> _Passage_
◇ ◇ ◇

Cleaning up terraform repos with layers
- EN
- RU
Table of Contents
Terraform is the most popular infrastructure-as-code framework. I wasn’t able to find a good source of information on Terraform’s market share. The closest source is a report from 6Sense that says Terraform has 37% of the market. This market share doesn’t include OpenTofu, which is a fork of Terraform. It also compares Terraform to Ansible (30%), which is a bit of a weird comparison. Anyway, Terraform has a majority of the IaC market. In most of the cloud projects you are currently working on, there will be Terraform one way or another.
#
The problem
Terraform is not the most convenient tool, even if it is the most popular. One of the advantages is Terraform utilizes providers. This approach allows you to extend Terraform easily by adding new types of resources. You are still using HCL and relatively the same code to manage resources for different providers. It also allows you to transfer data from one kind of resource to another one. For example, you have an application in a Kubernetes cluster that utilizes OAuth2. To use OAuth2, you need to create an application in your OAuth2 provider (such as Okta or Azure EntraID). Then you need to pass the client ID, tenant ID, and client secret (or PKCE URL) to your application. You need to create a secret in Kubernetes so application can use those credentials to start utilizing the OAuth client. Terraform allows you to do it because it operates one large state. All variables in the code are globally visible, so you can use it for your convenience.
##
Terraform state
Everything Terraform works with it stores in the state file (tfstate). It is an enormous JSON document that Terraform unmarshals to the Go structure in memory on start. The first problem of the state is its size. The size of the state is roughly equal to the size of the object multiplied by the amount of objects your Terraform operates. The size of the exact object is defined by the provider and, through it, by the API that contains all possible properties of the object. For example, Google is very careful with the API design; the resources only contain properties absolutely required. On the other hand, Microsoft or Oracle are not that meticulous in the API. Just have a look on oci_core_instance to see how many unclear and non-obvious the setup can be. All the properties of the object must be in the state. That causes state inflation, the more objects you have, the bigger the state will be. Large state consumes memory, because you cannot read the part of the state. You have to read the whole file to unmarshall it and place it in the memory as it is. I’ve seen infrastructures that required 24Gbs of RAM just to run terraform plan. Otherwise, terraform job fails due to out-of-memory error. The bonus problem hides in the terraform reconciliation. Terraform refreshes objects in state as a part of run cycle. The more objects you have the longer it takes. Some public APIs have rate limits and other security measures to avoid DoS attacks. Some of the public APIs may be simply slow (infamous Azure Entra ID, I’m talking to you). Sometimes you have to wait more than 10 minutes to have everything in order.

◇ ◇ ◇

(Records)
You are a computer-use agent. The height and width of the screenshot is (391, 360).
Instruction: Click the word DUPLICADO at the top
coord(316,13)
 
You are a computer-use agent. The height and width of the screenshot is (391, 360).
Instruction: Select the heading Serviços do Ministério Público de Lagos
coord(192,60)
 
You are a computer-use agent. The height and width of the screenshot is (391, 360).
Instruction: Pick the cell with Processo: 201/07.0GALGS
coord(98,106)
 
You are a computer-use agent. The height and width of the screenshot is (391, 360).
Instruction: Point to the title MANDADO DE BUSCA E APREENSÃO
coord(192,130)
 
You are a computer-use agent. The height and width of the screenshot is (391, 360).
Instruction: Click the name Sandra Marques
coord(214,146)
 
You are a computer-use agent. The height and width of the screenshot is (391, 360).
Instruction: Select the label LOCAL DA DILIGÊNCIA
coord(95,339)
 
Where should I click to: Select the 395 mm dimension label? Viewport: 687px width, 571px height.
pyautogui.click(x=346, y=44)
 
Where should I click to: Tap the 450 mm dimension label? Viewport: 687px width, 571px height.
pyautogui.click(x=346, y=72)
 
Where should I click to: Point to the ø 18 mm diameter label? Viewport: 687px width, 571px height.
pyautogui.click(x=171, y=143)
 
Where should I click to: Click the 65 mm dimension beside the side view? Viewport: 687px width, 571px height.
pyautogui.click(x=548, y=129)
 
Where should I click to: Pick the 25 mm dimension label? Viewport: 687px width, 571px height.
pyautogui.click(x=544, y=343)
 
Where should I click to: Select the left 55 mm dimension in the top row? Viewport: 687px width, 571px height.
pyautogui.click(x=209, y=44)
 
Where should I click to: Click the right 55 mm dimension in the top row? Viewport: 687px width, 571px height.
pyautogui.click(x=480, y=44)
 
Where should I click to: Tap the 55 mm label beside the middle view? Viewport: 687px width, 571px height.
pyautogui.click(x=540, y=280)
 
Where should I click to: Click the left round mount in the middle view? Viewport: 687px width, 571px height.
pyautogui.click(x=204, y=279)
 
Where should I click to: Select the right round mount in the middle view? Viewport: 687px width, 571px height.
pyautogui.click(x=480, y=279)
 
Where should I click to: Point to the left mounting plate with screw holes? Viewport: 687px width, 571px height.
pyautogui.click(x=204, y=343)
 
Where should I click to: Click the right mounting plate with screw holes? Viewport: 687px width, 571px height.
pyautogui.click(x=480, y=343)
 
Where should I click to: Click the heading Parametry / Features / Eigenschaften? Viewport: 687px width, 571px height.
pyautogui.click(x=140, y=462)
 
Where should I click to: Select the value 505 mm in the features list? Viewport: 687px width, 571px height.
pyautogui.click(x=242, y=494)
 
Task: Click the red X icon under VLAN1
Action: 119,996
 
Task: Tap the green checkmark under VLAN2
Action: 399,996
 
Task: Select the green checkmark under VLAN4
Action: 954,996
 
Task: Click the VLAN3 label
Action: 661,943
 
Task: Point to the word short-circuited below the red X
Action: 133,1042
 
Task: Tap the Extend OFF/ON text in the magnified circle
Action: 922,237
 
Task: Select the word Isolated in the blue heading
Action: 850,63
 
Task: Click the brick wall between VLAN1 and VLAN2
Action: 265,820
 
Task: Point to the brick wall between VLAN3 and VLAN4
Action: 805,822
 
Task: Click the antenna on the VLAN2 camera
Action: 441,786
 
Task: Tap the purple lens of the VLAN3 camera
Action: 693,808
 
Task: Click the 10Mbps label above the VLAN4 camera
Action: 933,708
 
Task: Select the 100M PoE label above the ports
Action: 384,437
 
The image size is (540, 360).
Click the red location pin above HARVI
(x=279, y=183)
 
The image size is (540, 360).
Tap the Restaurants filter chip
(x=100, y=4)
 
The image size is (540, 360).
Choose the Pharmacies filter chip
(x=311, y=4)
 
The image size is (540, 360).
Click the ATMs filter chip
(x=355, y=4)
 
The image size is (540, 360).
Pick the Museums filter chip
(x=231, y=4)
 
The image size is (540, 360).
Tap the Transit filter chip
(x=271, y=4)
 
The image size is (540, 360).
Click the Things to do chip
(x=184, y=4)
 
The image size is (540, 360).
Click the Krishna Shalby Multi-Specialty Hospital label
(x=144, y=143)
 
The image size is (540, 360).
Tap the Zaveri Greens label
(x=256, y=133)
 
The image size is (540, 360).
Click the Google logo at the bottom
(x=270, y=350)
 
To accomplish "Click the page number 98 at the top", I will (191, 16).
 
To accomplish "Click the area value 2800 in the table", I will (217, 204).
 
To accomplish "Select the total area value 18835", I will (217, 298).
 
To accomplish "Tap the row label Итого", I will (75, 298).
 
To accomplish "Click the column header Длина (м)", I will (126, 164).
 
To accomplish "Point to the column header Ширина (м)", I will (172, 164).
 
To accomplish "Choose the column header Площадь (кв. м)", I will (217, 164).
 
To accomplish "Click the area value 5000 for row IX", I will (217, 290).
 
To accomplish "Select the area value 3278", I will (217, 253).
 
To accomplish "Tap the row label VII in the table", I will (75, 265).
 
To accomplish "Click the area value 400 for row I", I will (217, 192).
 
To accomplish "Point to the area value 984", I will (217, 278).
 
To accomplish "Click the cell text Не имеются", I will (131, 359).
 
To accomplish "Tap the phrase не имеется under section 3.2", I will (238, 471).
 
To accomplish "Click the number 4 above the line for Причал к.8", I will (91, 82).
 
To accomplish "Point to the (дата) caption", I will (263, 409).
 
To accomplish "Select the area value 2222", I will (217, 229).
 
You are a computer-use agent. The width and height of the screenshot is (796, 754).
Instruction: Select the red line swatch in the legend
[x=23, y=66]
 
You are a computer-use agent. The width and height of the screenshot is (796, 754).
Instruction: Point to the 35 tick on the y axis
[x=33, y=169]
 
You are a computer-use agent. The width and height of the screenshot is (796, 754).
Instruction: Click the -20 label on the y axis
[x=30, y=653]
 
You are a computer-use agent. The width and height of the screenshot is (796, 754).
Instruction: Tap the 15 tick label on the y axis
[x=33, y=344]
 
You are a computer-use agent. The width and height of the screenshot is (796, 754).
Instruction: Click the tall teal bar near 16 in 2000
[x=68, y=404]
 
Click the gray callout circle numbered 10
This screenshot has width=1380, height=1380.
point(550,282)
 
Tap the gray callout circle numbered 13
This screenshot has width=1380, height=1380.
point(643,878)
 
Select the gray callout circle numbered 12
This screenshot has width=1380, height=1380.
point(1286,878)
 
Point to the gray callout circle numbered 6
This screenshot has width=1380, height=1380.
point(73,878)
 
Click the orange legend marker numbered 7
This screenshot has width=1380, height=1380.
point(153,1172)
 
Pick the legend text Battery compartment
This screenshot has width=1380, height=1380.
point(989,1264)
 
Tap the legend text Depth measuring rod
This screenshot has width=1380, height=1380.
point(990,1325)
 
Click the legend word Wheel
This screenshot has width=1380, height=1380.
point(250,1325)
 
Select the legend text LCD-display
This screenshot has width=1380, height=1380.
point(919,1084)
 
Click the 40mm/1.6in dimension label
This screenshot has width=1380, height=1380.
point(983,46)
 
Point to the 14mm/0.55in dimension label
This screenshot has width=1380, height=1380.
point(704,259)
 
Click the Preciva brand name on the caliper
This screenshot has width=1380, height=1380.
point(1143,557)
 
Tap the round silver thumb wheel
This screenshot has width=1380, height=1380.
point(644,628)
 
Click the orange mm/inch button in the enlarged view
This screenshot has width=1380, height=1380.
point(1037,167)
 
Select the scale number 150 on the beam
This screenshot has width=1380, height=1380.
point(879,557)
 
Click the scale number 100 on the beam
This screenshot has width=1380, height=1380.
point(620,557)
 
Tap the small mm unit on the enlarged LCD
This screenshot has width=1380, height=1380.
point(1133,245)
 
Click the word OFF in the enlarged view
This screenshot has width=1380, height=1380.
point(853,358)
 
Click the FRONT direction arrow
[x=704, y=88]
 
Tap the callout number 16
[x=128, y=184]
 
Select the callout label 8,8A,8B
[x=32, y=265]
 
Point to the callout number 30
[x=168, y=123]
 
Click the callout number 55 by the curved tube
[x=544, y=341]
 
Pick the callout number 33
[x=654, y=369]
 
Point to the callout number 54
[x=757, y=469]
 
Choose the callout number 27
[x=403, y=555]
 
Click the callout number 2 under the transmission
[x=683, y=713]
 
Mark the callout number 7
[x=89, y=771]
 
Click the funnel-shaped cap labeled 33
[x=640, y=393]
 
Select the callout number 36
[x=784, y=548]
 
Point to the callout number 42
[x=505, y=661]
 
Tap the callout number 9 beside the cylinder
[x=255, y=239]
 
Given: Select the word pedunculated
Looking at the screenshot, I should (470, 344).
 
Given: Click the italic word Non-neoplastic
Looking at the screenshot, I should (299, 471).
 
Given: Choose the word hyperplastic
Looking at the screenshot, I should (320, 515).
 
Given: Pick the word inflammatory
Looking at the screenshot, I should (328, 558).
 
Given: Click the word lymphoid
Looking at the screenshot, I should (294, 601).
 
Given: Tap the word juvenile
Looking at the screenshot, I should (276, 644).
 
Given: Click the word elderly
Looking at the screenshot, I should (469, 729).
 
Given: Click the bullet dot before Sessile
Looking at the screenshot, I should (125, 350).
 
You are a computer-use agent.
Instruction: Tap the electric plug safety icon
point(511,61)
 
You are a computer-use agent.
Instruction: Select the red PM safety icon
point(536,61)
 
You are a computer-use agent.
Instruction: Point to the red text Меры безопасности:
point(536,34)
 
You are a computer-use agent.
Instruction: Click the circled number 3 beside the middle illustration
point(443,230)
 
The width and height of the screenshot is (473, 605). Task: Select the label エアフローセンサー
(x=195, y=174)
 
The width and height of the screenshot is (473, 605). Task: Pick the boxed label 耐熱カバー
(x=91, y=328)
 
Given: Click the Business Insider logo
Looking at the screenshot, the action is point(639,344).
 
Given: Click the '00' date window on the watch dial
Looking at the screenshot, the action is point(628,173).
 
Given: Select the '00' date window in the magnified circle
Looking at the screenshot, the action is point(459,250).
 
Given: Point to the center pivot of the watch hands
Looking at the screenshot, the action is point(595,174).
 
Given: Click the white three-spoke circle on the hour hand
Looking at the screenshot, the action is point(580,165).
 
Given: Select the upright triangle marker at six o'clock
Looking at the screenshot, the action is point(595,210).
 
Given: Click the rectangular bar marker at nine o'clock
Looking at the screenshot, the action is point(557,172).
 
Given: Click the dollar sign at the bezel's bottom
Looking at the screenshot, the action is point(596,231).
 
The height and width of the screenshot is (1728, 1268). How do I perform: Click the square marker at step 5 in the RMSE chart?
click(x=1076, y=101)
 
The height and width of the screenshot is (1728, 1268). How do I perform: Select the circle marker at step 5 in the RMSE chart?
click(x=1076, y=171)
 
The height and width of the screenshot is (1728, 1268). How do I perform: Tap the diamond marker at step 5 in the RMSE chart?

◇ ◇ ◇

> _What to produce_
Write out the part of the Terraform article, starting at "Cleaning up terraform" and ending at "way or another.", copying it word for word.

> _Result_
Cleaning up terraform repos with layers
- EN
- RU
Table of Contents
Terraform is the most popular infrastructure-as-code framework. I wasn’t able to find a good source of information on Terraform’s market share. The closest source is a report from 6Sense that says Terraform has 37% of the market. This market share doesn’t include OpenTofu, which is a fork of Terraform. It also compares Terraform to Ansible (30%), which is a bit of a weird comparison. Anyway, Terraform has a majority of the IaC market. In most of the cloud projects you are currently working on, there will be Terraform one way or another.